Una delle letture suggerite da tale peculiarità creativa e di linguaggio è quella che si riferisce alla contrapposizione che esiste tra l'immagine attraente e semplice - o semplicemente attraente - della donna e la densità infinita che implica la sua essenza ed il suo concetto.
Ma una lettura potrebbe anch'essere rinvenuta nell'intenzione di dissimulare con elementi plastici l'oggetto del desiderio o del piacere al fine recondito di presentarlo come fatto estetico. Quindi lo spettatore è invitato ad un esercizio di fruizione estetica dell'immagine mascherata di sesso o masturbazione.
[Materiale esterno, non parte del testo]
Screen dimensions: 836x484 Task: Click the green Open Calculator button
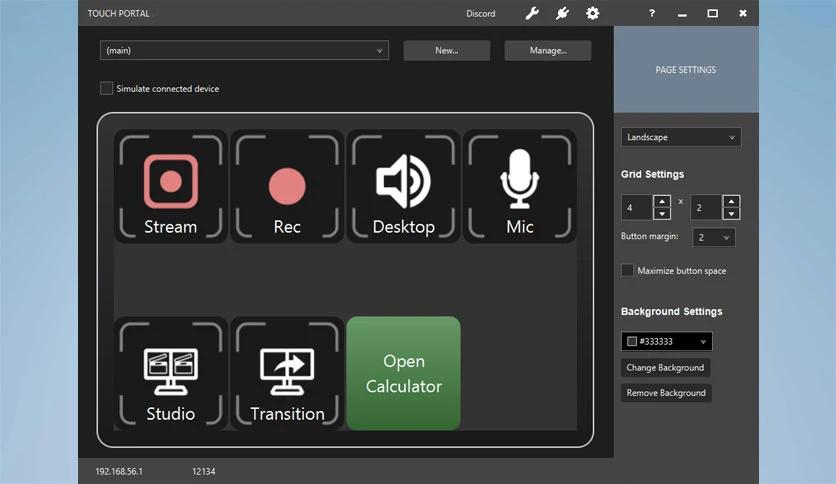point(403,373)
Alcuni altri riferimenti alla storia della pittura sono evidenti nel richiamo discreto all’Olympia di Manet o nella manipolazione del linguaggio dei sex simbol nordamericani rappresentati sotto l'apparenza pop.
Le allusioni materiche sono presenti nelle superfici violentate dalla pittura e dissimulate nell'atto della stampa finale su tela.
Gosta riesce a stabilire un matrimonio capriccioso tra la fotografia come presentazione del vero e la pittura come setaccio che rappresenta, attraverso l'utilizzo del colore e la tessitura, quella stessa realtà: la fémmina adámica che seduce ed ubriaca non solo per la sua apparenza gracile ma anche per l’estroversione della sua complicata natura.
Pavel Alejandro Barrios Sosa
Curatore e critico di arti visive
Camaguey, Cuba, 18 gennaio 2011

La tecnica fotografica è come un linguaggio. La tua lingua, può essere la più raffinata, ti puoi esprimere il più sottilmente possibile, ma se non hai nessuna storia da raccontare, nessuna sensazione da attraversare, le tue parole rimarranno vuote.
Pascal Baetens. Nude Photography. L'arte e il mestiere.

Cenni biografici
Guido Gosta nasce a Napoli in Italia nel 1955 in un ambiente ricco di stimoli culturali e si avvicina alla fotografia sottraendo furtivamente un vecchio apparecchio di famiglia
A sedici anni riceve in regalo dal padre una Rolleiflex con la quale inizia un percorso ed una passione che diventeranno ben presto irreversibili.
Sono gli anni in cui frequenta la facoltà di Architettura di Napoli, centro di attività culturali e politiche, partecipando attivamente alle lotte studentesche del ’68, sull’onda del maggio francese.
In questi stessi anni si diletta di politica, poesia, teatro, musica e arti visive, e nel 1974 realizza i primi lavori di nudo in bianco e nero, che resteranno una costante della sua attività.
Ma la sua vera passione la scoprirà in camera oscura. Affascinato dalla chimica dei processi di sviluppo e stampa e sempre aperto alla sperimentazione non convenzionale, transita dalla gelatina d’argento alla gomma bicromata e ancora alle polvere di carbone, realizzando pregevoli lavori.
La scoperta poi dei Transfert Polaroid, su carte di cotone, la manipolazione degli inchiostri lo conducono in percorsi dove l’estro e la sete di sperimentazione si fondono profondamente.
Con la chiusura della Polaroid resterà orfano di quei materiali che gli hanno permesso un utilizzo creativo e non convenzionale della fotografia, sperimenta per alcuni anni la possibilità di ricreare quei processi che utilizzano la casualità per fondere effetti pittorici e fotografici, e finalmente c riesce con l’arrivo del digitale e dei grossi plotter a getto di inchiostro.
Oggi ha al suo attivo numerosi eventi espositivi sia al Nord che al Sud Italia, suoi lavori sono conservati in gallerie private ed insegna fotografia presso diverse scuole e circoli culturali.